Royaume 1 : enfer. Huit minutes de combats sans ordre chronologique particulier mais où prédominent les images de la seconde guerre mondiale et des autres engagements militaires américains (Indépendance, Guerres indiennes, Sécession, Vietnam).
Royaume 2 : purgatoire. A l'automne 2002, dans l'aéroport de Sarajevo, Jean-Luc Godard, discute avec un interprète qui est aussi là pour veiller sur sa nièce Olga, étudiante en cinéma. Ils attendent d'autres invités aux rencontres européennes du livre en provenance de Zagreb. Arrivent bientôt, Olivier Naville, Juan Goytisolo, Mahmoud Darwich, Jean-Paul Curnier, Pierre Bergounioux, Gilles Pecqueux et quelques femmes dont la jeune Judith Lerner. Ils se rendent au centre André Malraux qui organise ces rencontres où ils sont accueillis par C Maillard, l'ambassadeur.
Judith Lerner, pigiste pour un journal israélien, demande à l'ambassadeur de dialoguer avec des Israéliens et des Palestiniens au nom de son engagement passé. En France sous l'occupation allemande, étudiant à Normale-sup, il sauva le grand-père de Judith (qui lui remet une lettre posthume) puis refusa le titre de "Juste" estimant que son comportement était juste normal. Laure lui demande donc d'avoir, non pas un dialogue juste, mais juste un dialogue avec ce que cela comporte de psychologie et d'écoute.
Dans la bibliothèque dévastée de Sarajevo, un indien et une indienne interrogent un scribe blanc qui enregistre des livres. On les retrouve sous le pont de Mostar. Jouent-ils un rôle dans le film de fin d'études de Olga ? C'est en effet pour des étudiants de cinéma que Jean-Luc Godard organise des cours sur le thème du texte et de l'image où il interroge le sens du contrechamp. Olga lui remet son film de fin d'études sous forme d'un DVD. Olga discute avec son oncle et parle du suicide.
Quelques temps plus tard, Godard reçoit chez lui un coup de fil de Ramos lui indiquant que Olga s'est suicidée en menaçant de faire exploser une bombe pour la paix dans un cinéma de Tel-Aviv. Elle a été abattue par la police au moment où elle mettait la main dans son sac... plein de livres.
Royaume 3 : Paradis. "Les rues du paradis seront gardées par des Marines" annonce une incrustation. Dans ce qui ressemble aux bords du lac Leman, Olga croise des jeunes qui jouent au ballon sans ballon, un lecteur de David Goodis, un homme qui lui propose de partager une pomme.

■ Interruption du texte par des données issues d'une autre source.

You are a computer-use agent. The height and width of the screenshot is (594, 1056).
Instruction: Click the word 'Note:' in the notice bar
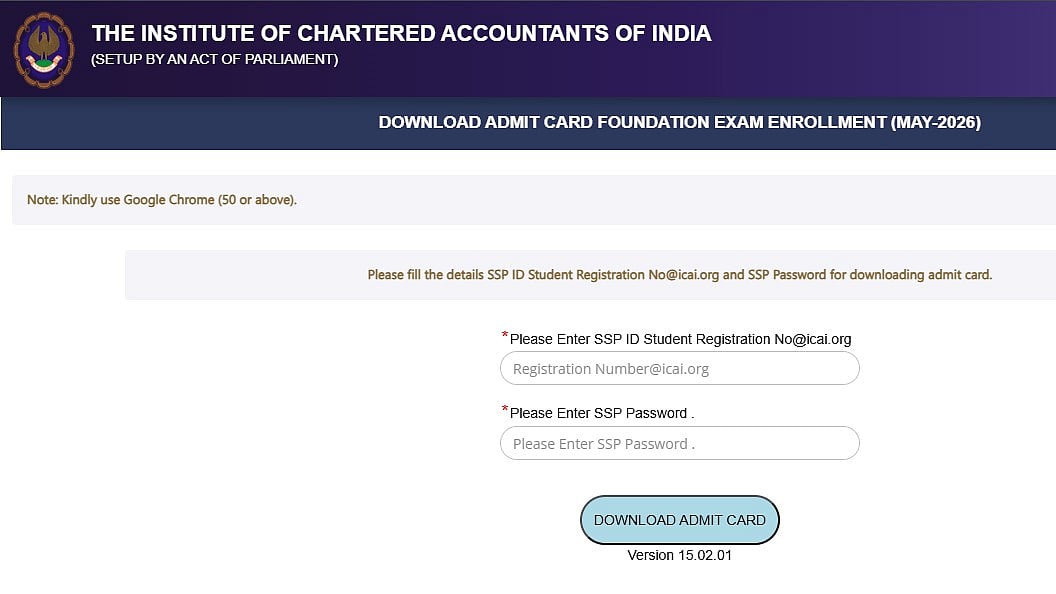[x=42, y=200]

Entretenir le dialogue. Le dialogue entre les peuples, entre les vivants et les morts, entre les victimes et les militaires, entre les images, entre les images et les mots. L'enfer c'est la passion destructrice de l'homme livré a lui-même, comme sorti tout armé après le déluge. Le purgatoire, ce sont les multiples essais de réconciliation avec Sarajevo comme lieu symbolique de rencontres et de dialogues possibles. Le paradis est un improbable idéal de la fiction.
Avec Notre musique Godard renoue avec les essais pédagogico-politique du type Comment ça va ? ou plus récemment For ever Mozart : comment comprendre le monde d'aujourd'hui avec les moyens du cinéma ? Ici, Godard apporte une réponse modeste : savoir regarder un contrechamp.
La thèse centrale s'appuie sur le texte de Mahmoud Darwich, La Palestine comme métaphore, et les réflexions de Pierre Bergounioux qu'ils expriment eux-mêmes dans le film. Les vainqueurs, non content d'occuper militairement le terrain, occupent aussi le terrain des mots. Les Israéliens comme les Grecs sont les vainqueurs car ils ont les meilleurs poètes. Homère, même aveugle, même ne connaissant rien aux combats réels a pu exprimer la défaite de Troie. Aujourd'hui le meilleur allié de la Palestine, qui n'a aucun grand poète, ce sont les Israéliens. Ils sont les seuls à s'intéresser vraiment à eux et, finalement, à leur assurer renommée. Thèse éminemment paradoxale : pour exister la Palestine a besoin d'Israël. Comme le dit Olga, pour l'instant Israël est la seule à en assurer la propagande.
Pour Israël, la question est plus difficile. Il y a tout d'abord la question du cauchemar posée par Judith Lerner : quand on est obsédé par son ennemi, fait-on des cauchemars en pensant à lui où rêve-t-on d'un idéal pour sa nation ? Le diplomate lui répondra par une autre réflexion. Le problème d'Israël, enfermée dans sa puissance étatique, c'est de n'avoir personne avec qui dialoguer. Et de citer une résistante de 1943 : "Le rêve de l'individu c'est d'être deux. Le rêve de l'Etat c'est d'être seul." L'état souhaite être unique, ne pas avoir de contrechamp.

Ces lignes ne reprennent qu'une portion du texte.